China National Offshore Oil Corp, or CNOOC, the country's largest offshore oil and gas producer, said on Tuesday that it will offer 25 new offshore blocks for cooperation projects with foreign companies.
Seventeen of the blocks are located in the South China Sea, three in the East China Sea and five in the Yellow Sea and Bohai Sea.
CNOOC will invite foreign firms to bid for oil and gas projects in the blocks, according to a statement on its website.
The 25 blocks cover a total area of 102,577 square km, the statement added.
It also said that foreign companies may access the data related to the blocks after applying for the projects. The data will be available for viewing until Dec 30.
A CNOOC official in charge of the tender said that none of the blocks offered are located in disputed territorial waters.
The tender comes after CNOOC said in May that it has completed construction of Asia's biggest deepwater platform in the South China Sea, marking a breakthrough for the company.
The project, known as the Liwan 3-1 natural gas central offshore platform, will have an annual processing capacity of 12 billion cubic meters and will be put into operation by the end of the year, CNOOC said.

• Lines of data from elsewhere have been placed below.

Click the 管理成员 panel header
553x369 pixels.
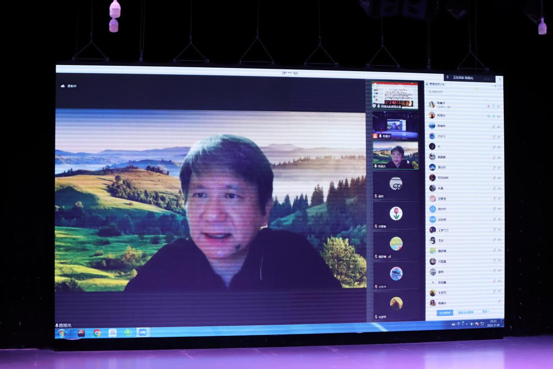[x=437, y=84]
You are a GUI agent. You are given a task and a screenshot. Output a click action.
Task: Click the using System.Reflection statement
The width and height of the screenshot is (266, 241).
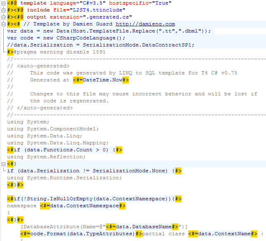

China and some Southeast Asian nations have disputes on territorial sovereignty issues and maritime rights in the South China Sea.
Zhou Fangyin, a global strategy expert at the Chinese Academy of Social Sciences, said that the move indicates that China is taking an active position to assert its claims in the South China Sea disputes.
In June 2012, the State-owned oil giant invited foreign companies to jointly develop nine blocks in the western part of the South China Sea, a move Vietnam claimed was illegal as the blocks encroached on its territorial waters.
Wang Yilin, CNOOC's chairman, said at the time that the move was strategic, as the South China Sea plays an important role to enable CNOOC to achieve its ambitious plan of investing 200 billion yuan ($32.58 billion) to beef up oil and gas exploration in the next two decades, earlier reports said.
The oil giant plans to double its oil and gas production by 2020 and triple it by 2030 from 2010 levels. The South China Sea's oil and gas reserves account for about one-third of China's total oil and gas resources.